The Justice Department said yesterday the FBI was investigating how the Social Security number,address and a credit report of FBI Director Robert Mueller ended up on the site.
The site also posted the same information about Los Angeles Police Chief Charlie Beck,and the department said it was investigating the matter.
In addition to Jay-Z and Gibson,other targeted stars included Beyonce,Ashton Kutcher,Kim Kardashian and Paris Hilton.
Info posted about Vice President Joe Biden and former Secretary of State Hillary Clinton did not include credit reports but included addresses and other sensitive information.
Social Security numbers posted on Gibson,Jay-Z and others matched records in public databases.
The site,which bears an Internet suffix originally assigned to the Soviet Union,expanded yesterday throughout the day to add entries on Britney Spears,former vice
presidential candidate Sarah Palin and others.
It did not state how the information was obtained or why the 11 people targeted on the site were selected,describing the records only as “secret files.”
A Twitter profile linked to the site and created after its existence was first reported by celebrity website TMZ included an anti-police message in Russian.
Several of the purported credit reports appear to have been generated last week.
Representatives for each person targeted either declined to comment on the accuracy of the information that was posted,or they did not return messages seeking comment.

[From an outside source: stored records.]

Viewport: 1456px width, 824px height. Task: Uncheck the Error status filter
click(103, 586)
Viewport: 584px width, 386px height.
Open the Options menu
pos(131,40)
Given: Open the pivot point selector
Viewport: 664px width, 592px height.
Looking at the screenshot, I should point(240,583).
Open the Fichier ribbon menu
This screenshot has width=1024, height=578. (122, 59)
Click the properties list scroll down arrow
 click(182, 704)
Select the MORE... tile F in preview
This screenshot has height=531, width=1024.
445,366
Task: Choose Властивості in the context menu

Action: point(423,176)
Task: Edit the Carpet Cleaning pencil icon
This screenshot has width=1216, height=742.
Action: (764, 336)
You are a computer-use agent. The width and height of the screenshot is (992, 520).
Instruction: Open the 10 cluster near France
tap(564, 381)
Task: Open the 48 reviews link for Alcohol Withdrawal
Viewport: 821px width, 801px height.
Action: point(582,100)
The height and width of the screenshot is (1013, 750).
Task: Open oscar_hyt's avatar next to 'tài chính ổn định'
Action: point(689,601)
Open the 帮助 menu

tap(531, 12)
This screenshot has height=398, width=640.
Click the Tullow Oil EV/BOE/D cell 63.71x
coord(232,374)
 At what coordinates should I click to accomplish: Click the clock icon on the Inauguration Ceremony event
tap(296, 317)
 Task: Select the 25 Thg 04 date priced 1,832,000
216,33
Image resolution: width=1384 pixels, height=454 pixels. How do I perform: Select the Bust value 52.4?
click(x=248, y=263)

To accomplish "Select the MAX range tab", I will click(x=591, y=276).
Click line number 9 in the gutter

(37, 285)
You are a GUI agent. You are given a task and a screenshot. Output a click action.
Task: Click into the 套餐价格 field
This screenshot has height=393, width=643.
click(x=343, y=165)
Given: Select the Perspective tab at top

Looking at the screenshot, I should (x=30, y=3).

Los Angeles police Cmdr. Andrew Smith said the LAPD was investigating the posting of Beck’s information and would also investigate the posting of info on any celebrities who live in the city and request an enquiry.
He said confidential information on top police officials has been posted online at least twice before.
“People get mad at us,go on the Internet and try to find information about us,and post it all on one site,” Smith said.
“The best word I can use to describe it is creepy,” he said about the practise known as doxxing. “It’s a creepy thing to do.”
Frank Preciado,assistant officer in charge at the LAPD online section,said the postings are also illegal. He said the information was likely taken from what is supposed to be a secure database of city employees.